Cells were held in a sealed 250 µm deep (deep relative to cell size) sample chamber (Gene Frame, Thermo Fisher Scientific, AB0576) between a plain glass slide and coverslip in normal growth medium and analysed at 28°C. For FM 4-64FX (Thermo Fisher Scientific Molecular Probes, F34653) labelling at 1:100, 40 µM of the stain was included in the medium.
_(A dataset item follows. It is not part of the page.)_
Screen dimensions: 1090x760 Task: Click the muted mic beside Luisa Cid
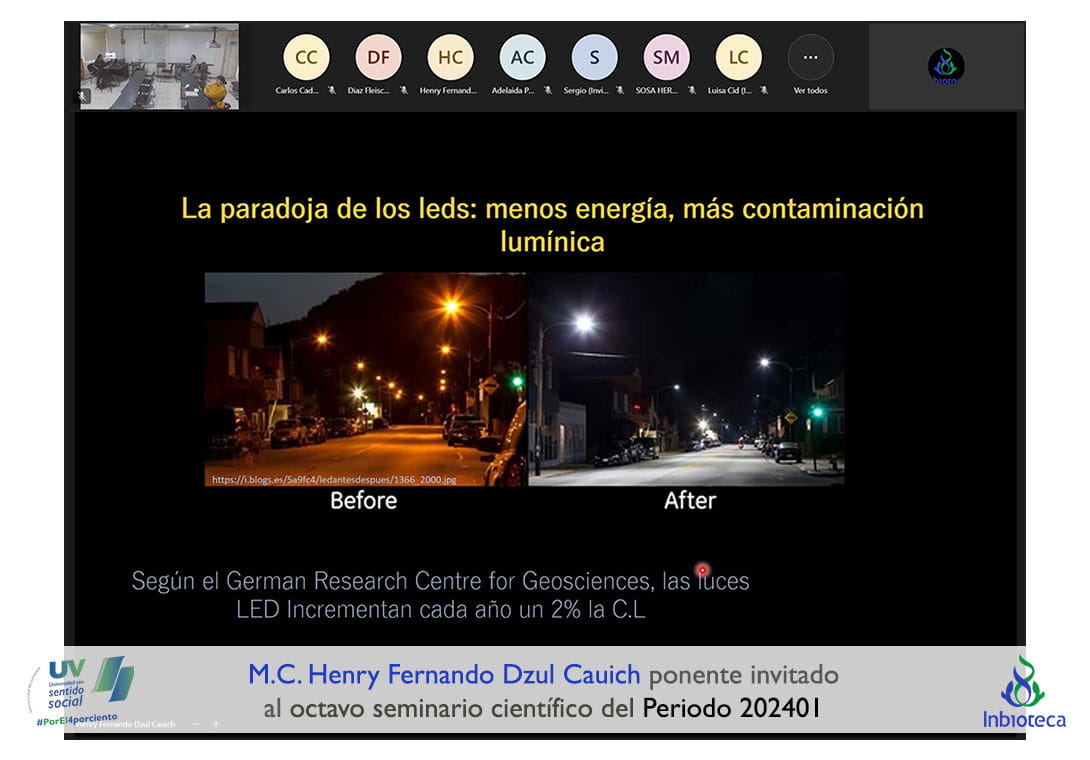coord(764,90)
Videos at a length of 4750 ms at 200 Hz frame rate (5 ms/frame) were captured using a Neo 5.5 camera (Andor), vertically cropped to 50% (1080 px) around the camera midline. Constant readout column and pixel noise were subtracted (mean signal from 600 frames captured with no illumination) and random amplifier noise per row of pixels was subtracted (the median signal per pixel row per frame). Focus stacks were then generated using the necessary offset and scale corrections. Image filtering for analysis was a 2 px Gaussian blur then a 10 px rolling ball background subtraction. Image processing was performed in ImageJ (Collins, 2007).
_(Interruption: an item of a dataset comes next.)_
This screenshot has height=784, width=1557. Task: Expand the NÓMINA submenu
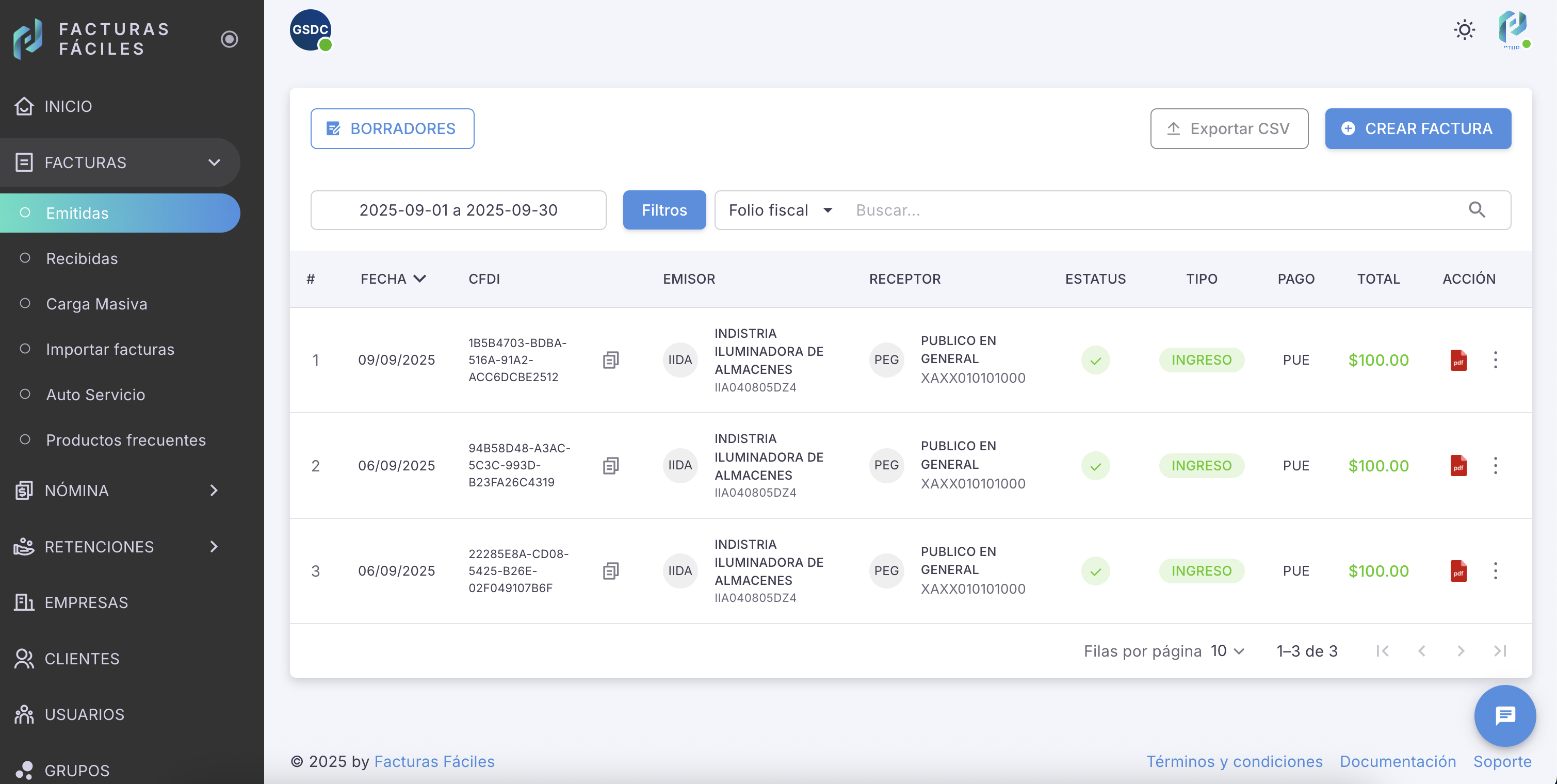(214, 490)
Cell swimming was simulated using a boundary element computational framework (Pozrikidis, 2002) of a neutrally buoyant mesh approximating a procyclic T. brucei cell shape, essentially as previously described for Leishmania simulation (Walker et al., 2018; Walker et al., 2019). The T. brucei cell mesh was approximated from three joined tapering cylinder sections and capped with hemispheres. From anterior to posterior, written in the form (distance from anterior, diameter), cell shape was parameterised as: (0 µm, 1 µm), (6 µm, 3 µm), (12 µm, 2 µm), (18 µm, 0.5 µm). The flagellum beat was simulated as a base-to-tip sinusoid with amplitude 1.5 µm in the cell anterior (12‒18 µm) and cell curvature was approximated as a circular arc in the cell mid-section (6‒12 µm) to achieve a 0°, 45° or 90° cell bend.